Nigerian broadcast regulator orders outlets to stop using Twitter amid nationwide block

Abuja, June 8, 2021 – Nigerian authorities should end their suspension of Twitter’s operations in Nigeria, not threaten to punish news outlets for using the platform, and allow the press to use social media networks freely, the Committee to Protect Journalists said today.

Newspapers are seen at a newsstand in Abuja, Nigeria, on June 5, 2021. Nigeria’s broadcast regulator recently ordered all broadcasters to cease using Twitter. (Reuters/Afolabi Sotunde)

Yesterday, the National Broadcasting Commission, the country’s broadcast regulator, issued a press release, dated June 6, ordering all broadcast outlets to cease publishing information on Twitter and to stop using Twitter as a news source.

Nigerian authorities ordered Twitter to be blocked throughout the country starting on June 5, according to a tweet by the company and reports by the Nigeria-based digital rights group Paradigm Initiative and the international Open Observatory of Network Interference.

Screenshot of an error message as a journalist in Nigeria sought to access Twitter using a laptop computer on June 6, 2021. (CPJ)
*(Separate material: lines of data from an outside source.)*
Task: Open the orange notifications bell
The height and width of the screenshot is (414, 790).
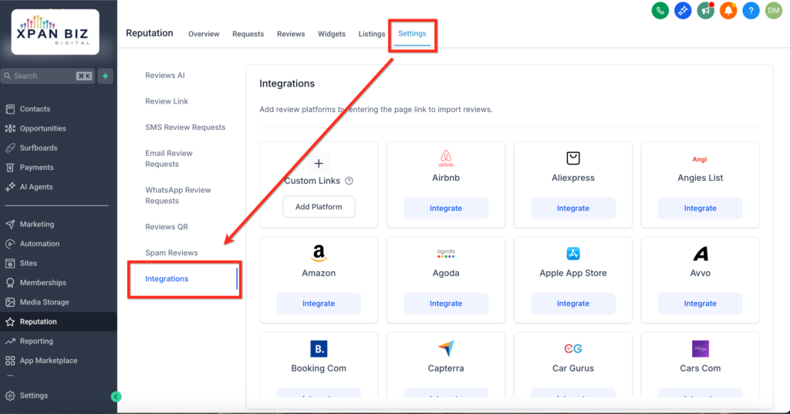Action: 728,11
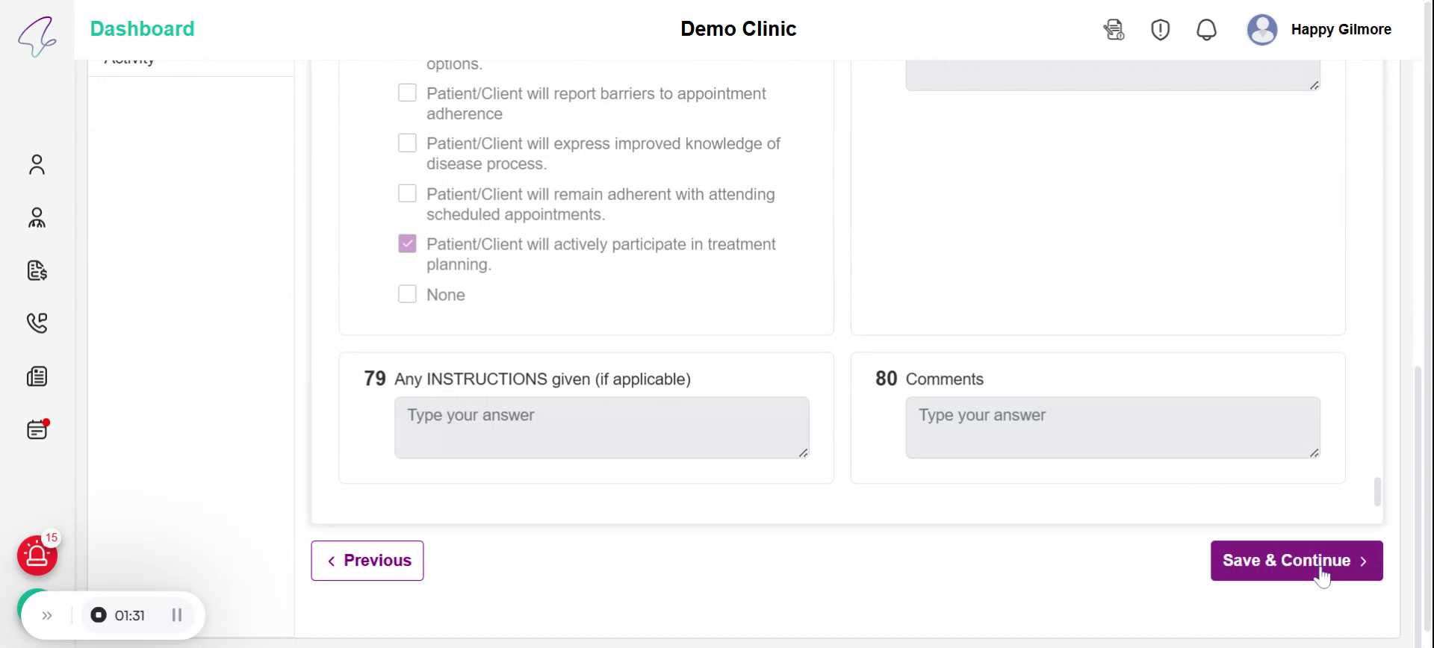Click the shield alert icon in header
The image size is (1434, 648).
1160,30
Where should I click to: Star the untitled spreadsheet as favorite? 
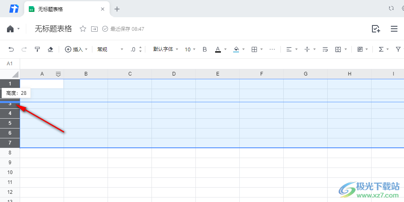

The National Broadcasting Commission’s statement said it would be “unpatriotic” for Nigerian broadcasters to use Twitter in light of that blocking, and cites the country’s NBC Act and Broadcasting Code for its authority to order the broadcasters to cease using the network.

Violations of the broadcasting code are punishable with sanctions including fines and police-enforced shutdowns.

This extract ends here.